Yes, Ryerson has a Fortnite team. And yes, they’re off to a good start.

While many students don’t know what Esports are, or that Ryerson Esports athletes compete against universities all over North America, Ryerson’s Fortnite team is one of the best in the league right now.

For those of you who don’t know, Fortnite is an online video game in which 100 players fight in player-versus-player combat. The last one standing is declared the winner.

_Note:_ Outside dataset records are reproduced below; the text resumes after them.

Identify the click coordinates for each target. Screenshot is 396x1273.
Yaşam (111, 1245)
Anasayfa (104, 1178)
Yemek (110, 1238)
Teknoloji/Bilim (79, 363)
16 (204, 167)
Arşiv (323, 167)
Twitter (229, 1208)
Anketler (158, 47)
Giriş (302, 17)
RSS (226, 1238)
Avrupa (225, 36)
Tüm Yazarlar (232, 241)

Ryerson has six Fortnite teams in the Collegiate Starleague. All three of the starting squads compete in regular season, tournaments and regional events. The three other squads practice on their own and compete in separate tournaments.

 
Ryerson Esports players are the only university athletes able to make money in competitions, with a $42,000 total prize pool up for grabs in Fortnite

 

“I decided to make them tournament teams, so that they would have the opportunity to play, and possibly make the starting team next year,” said Joshua Bateni, Ryerson’s Fortnite manager and a second-year chemistry student.

Only 12 players were picked for the roster out of the 50 who tried out. From there, six teams of two are made based on how well they play with each other. Each team, known as Squads, plays once a week.

Ryerson’s starting teams play in two different divisions in North 4 and North 3. These divisions aren’t based on rank or difficulty. Squad A in North 4 is currently third in North America, Squad B in North 3 is fifth, and Squad C in North 3 is first in the regular season. For the most part, the teams have started out strong—Squad C is 2-0, Squad B is 1-1 and Squad A is 2-0.

There are three ways to make it to the finals. The teams need to either make it to the top four teams in the one-day tournaments, go top four in their regional local area network (LAN) events, or make the top eight teams in the playoffs at the end of the regular, year-long season.

“It’s a really good group of guys. We’re always bantering with each other,” said Daniel Huynh, a Squad A player and third-year occupational health and safety student. “It’s a good atmosphere to play with.”

Ryerson Esports players are the only university athletes able to make money in competitions, with a $42,000 total prize pool up for grabs in Fortnite. One of the all-star players, Armada Kiwiface, won $25,000 this week playing professionally, and just touched down in Los Angeles to compete at TwitchCon’s Fall Skirmish Tournament this weekend.

“He was someone that we really kept an eye on,” said Joseph Raimondo, fourth-year RTA sport media student and President of Ryerson Esports.

The team will play in their third tournament of the season on Nov. 3.